# EXERCISE
Reproduce each line of the material exactly, minus any picture.
▼▼▼
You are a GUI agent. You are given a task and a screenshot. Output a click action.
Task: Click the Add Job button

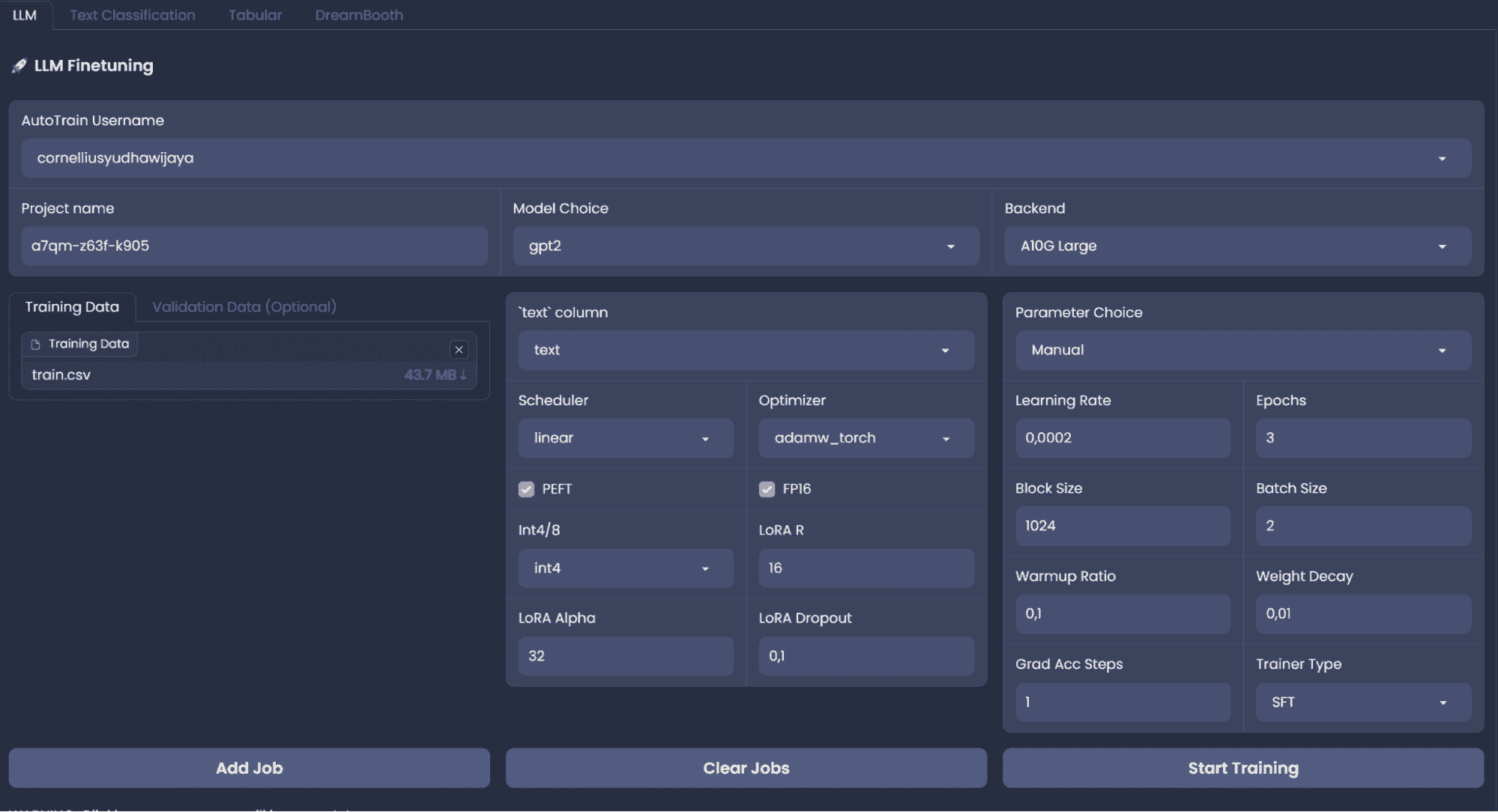click(249, 768)
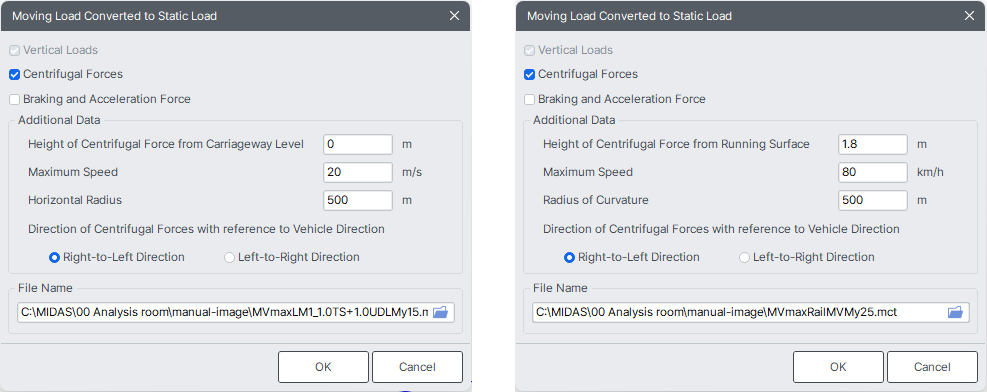Screen dimensions: 987x392
Task: Close the right Moving Load dialog
Action: click(969, 16)
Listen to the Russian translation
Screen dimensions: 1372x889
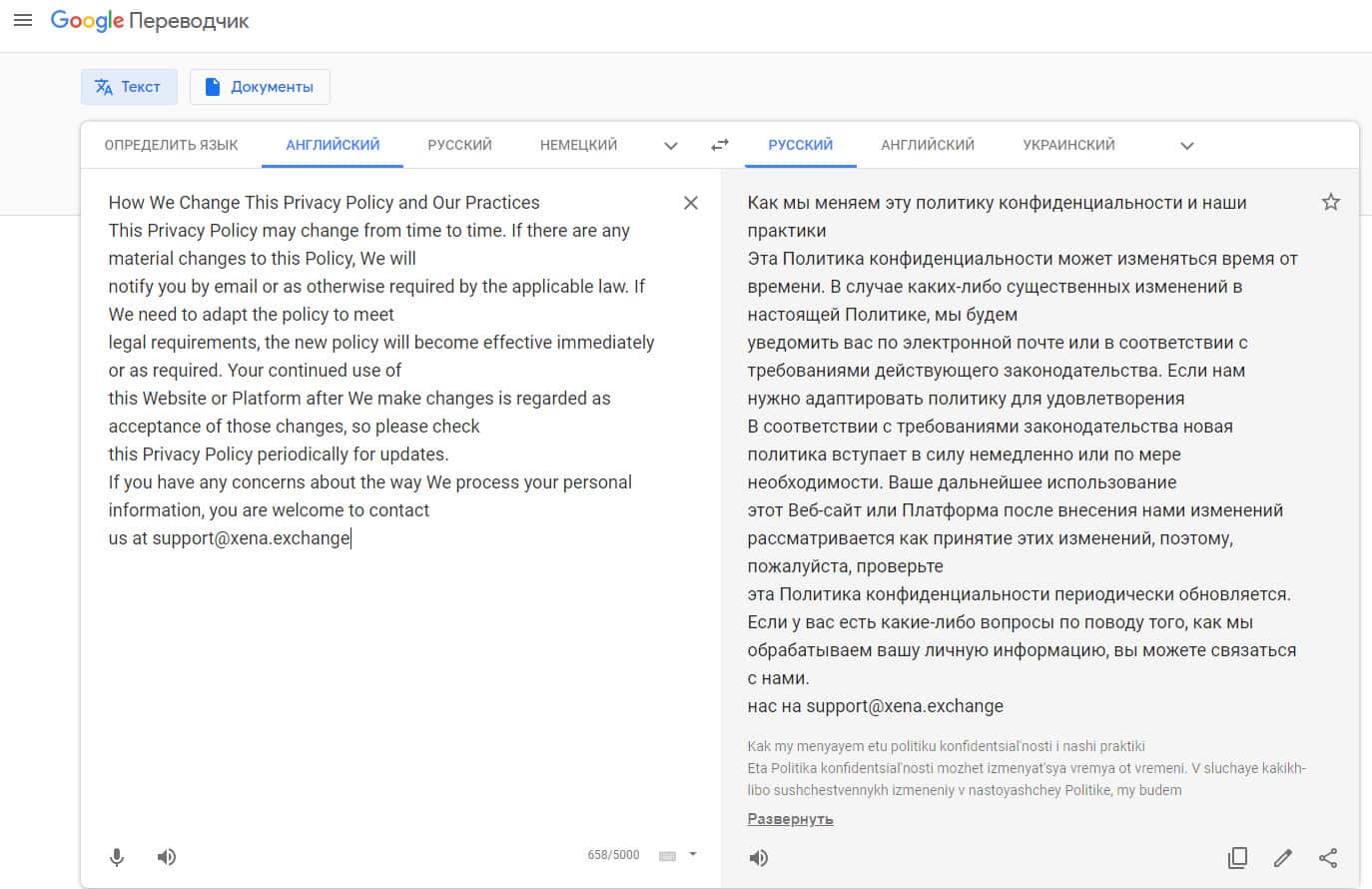click(759, 857)
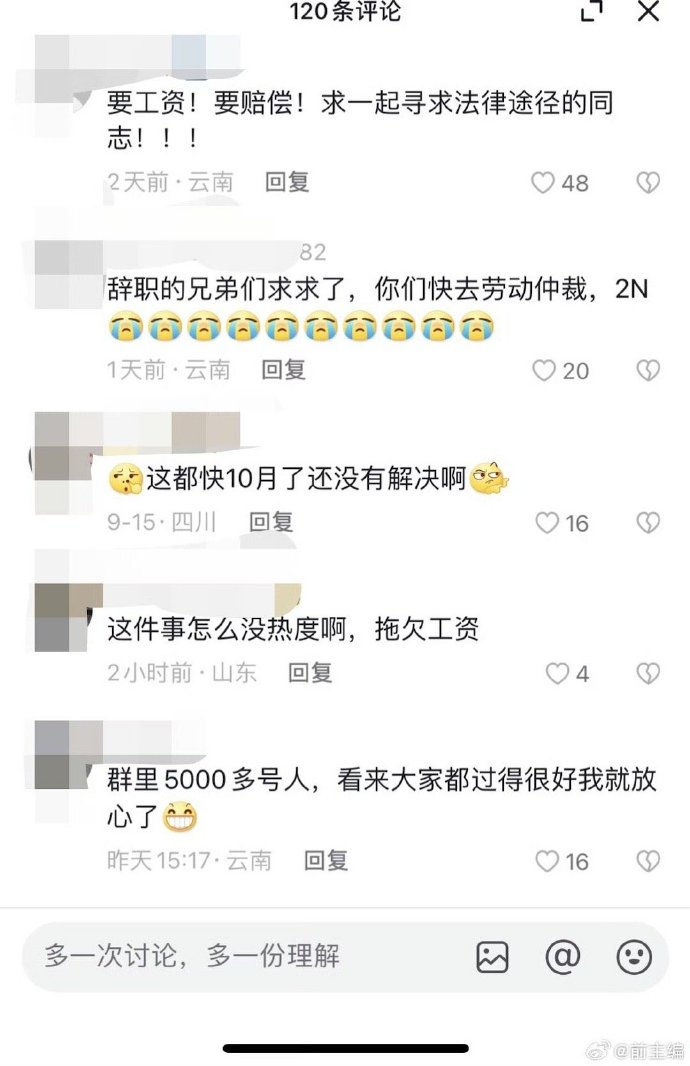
▲▲▲
# EXERCISE RESULT
You are a GUI agent. You are given a task and a screenshot. Output a click action.
Task: Click the Add Job button

click(249, 768)
Screen dimensions: 987x392
Task: Close the right Moving Load dialog
Action: click(969, 16)
Listen to the Russian translation
Screen dimensions: 1372x889
click(759, 857)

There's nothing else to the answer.